Le Premier ministre Nawaf Salam a estimé lui aussi que "cibler des journalistes et entraver l'accès des équipes de secours constitue un crime de guerre", assurant que son pays poursuivra l'affaire devant les instances internationales.

Les deux journalistes s'étaient réfugiées dans une maison du village d'al-Tiri, après qu'une frappe israélienne a visé une voiture qui les précédait, selon l'Agence nationale d'information (Ani, officielle).

Les deux occupants du véhicule, le maire de la ville voisine de Bint Jbeil, occupée par Israël, et un homme qui l'accompagnait, ont été tués, a précisé la même source.

Une frappe israélienne a ensuite visé la maison où s'étaient réfugiées les deux journalistes.

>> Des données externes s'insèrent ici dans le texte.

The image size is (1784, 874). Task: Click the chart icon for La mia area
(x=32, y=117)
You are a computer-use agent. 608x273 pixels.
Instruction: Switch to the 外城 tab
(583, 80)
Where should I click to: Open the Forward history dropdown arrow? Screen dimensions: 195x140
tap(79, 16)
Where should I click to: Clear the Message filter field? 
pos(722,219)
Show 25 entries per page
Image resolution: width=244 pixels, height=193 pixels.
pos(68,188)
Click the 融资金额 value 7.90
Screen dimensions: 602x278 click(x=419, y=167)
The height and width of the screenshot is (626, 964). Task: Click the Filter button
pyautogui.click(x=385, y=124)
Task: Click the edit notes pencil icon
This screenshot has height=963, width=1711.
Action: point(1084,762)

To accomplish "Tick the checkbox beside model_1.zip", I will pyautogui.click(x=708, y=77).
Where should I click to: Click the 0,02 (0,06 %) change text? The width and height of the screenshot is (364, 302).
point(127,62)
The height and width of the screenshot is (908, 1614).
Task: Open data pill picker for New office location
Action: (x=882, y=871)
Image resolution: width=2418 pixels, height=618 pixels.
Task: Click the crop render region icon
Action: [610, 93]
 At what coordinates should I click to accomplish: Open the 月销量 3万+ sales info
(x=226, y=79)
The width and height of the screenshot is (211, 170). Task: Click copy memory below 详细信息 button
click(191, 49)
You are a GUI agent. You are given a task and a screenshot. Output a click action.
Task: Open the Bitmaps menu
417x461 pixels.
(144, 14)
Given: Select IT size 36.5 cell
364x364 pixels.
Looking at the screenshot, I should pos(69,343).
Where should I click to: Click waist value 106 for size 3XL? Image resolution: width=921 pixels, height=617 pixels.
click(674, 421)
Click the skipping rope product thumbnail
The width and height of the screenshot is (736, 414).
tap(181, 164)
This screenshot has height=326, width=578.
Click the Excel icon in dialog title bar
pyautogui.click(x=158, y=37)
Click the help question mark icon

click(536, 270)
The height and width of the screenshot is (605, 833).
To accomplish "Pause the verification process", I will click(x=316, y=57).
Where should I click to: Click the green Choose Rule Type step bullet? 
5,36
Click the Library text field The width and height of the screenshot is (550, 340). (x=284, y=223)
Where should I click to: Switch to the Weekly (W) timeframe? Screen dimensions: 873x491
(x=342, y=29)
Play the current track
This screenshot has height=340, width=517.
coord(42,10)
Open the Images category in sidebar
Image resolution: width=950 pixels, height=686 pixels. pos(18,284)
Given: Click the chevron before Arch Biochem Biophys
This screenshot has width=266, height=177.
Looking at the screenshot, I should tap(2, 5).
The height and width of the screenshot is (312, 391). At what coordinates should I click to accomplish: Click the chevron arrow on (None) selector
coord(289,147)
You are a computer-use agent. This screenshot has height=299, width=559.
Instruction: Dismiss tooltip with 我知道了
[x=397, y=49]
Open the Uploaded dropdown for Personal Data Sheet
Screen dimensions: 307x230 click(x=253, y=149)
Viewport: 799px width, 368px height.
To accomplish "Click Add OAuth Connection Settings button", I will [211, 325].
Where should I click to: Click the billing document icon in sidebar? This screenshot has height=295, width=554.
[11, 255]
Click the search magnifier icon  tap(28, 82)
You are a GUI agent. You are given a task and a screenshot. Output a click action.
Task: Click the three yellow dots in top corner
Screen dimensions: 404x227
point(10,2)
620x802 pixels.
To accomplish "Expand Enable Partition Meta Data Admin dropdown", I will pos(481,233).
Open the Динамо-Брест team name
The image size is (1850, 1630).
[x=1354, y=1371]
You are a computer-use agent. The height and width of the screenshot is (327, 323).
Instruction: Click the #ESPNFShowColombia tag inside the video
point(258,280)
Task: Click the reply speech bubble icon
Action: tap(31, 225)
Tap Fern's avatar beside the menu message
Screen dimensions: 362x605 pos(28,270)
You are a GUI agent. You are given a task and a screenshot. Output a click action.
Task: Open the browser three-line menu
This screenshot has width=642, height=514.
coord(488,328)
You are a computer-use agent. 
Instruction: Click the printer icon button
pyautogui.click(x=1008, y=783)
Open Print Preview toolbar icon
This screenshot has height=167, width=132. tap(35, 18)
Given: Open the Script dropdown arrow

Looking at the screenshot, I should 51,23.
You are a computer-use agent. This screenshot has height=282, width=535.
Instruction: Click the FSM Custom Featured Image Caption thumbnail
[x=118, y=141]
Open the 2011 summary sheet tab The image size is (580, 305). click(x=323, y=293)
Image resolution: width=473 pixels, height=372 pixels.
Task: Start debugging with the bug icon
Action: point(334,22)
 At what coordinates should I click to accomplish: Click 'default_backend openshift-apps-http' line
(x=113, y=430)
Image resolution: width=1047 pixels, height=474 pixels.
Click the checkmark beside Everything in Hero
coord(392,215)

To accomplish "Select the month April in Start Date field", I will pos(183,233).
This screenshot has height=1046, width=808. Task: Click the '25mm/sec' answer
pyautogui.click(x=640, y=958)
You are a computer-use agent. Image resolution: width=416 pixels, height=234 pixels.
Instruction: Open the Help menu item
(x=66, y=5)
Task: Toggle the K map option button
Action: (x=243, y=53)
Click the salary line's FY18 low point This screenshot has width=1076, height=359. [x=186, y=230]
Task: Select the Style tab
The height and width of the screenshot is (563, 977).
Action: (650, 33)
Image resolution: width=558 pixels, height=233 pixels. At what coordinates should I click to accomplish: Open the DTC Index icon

Les secours ont évacué dans un premier temps la journaliste blessée, avant que "des tirs israéliens visent l'ambulance", selon le ministère de la Santé.

Les autorités libanaises ont dû mener des contacts avec les Casques bleus déployés dans le sud du Liban et il a fallu plusieurs heures avant que les secouristes puissent à nouveau accéder au secteur pour retirer des décombres le corps de l'autre journaliste.

Le ministère de la Santé a accusé jeudi Israël d'avoir "entravé les opérations de sauvetage" et "visé une ambulance portant clairement le signe de la Croix-Rouge".

L'armée israélienne a de son côté affirmé avoir frappé dans le secteur d' al-Tiri deux véhicules à bord desquels se trouvaient des "terroristes", qui avaient "franchi la ligne de défense avancée" de ses troupes dans le sud du Liban.

Israël dit avoir tracé une "ligne jaune" ou ligne de défense avancée en profondeur dans le sud du Liban où ses troupes sont entrées, et interdit aux habitants d'y retourner.

Un cessez-le-feu est en vigueur depuis le 17 avril, après une guerre entre Israël et le Hezbollah pro-iranien qui a fait plus de 2.400 morts au Liban.

L'armée israélienne a démenti avoir "empêché les équipes de secours d'accéder à la zone". Elle a indiqué que "des informations font état de deux journalistes blessés lors des frappes" et affirmé que l'incident était "en cours d'examen".

Correspondante dans le sud du Liban pour le journal al-Akhbar, proche du Hezbollah, Amal Khalil a couvert les différentes guerres dans cette région. Elle était connue pour son courage et était respectée par ses collègues.

Le 28 mars, trois journalistes avaient été tués dans une frappe israélienne dans le sud et des experts de l'ONU avaient réclamé une enquête internationale.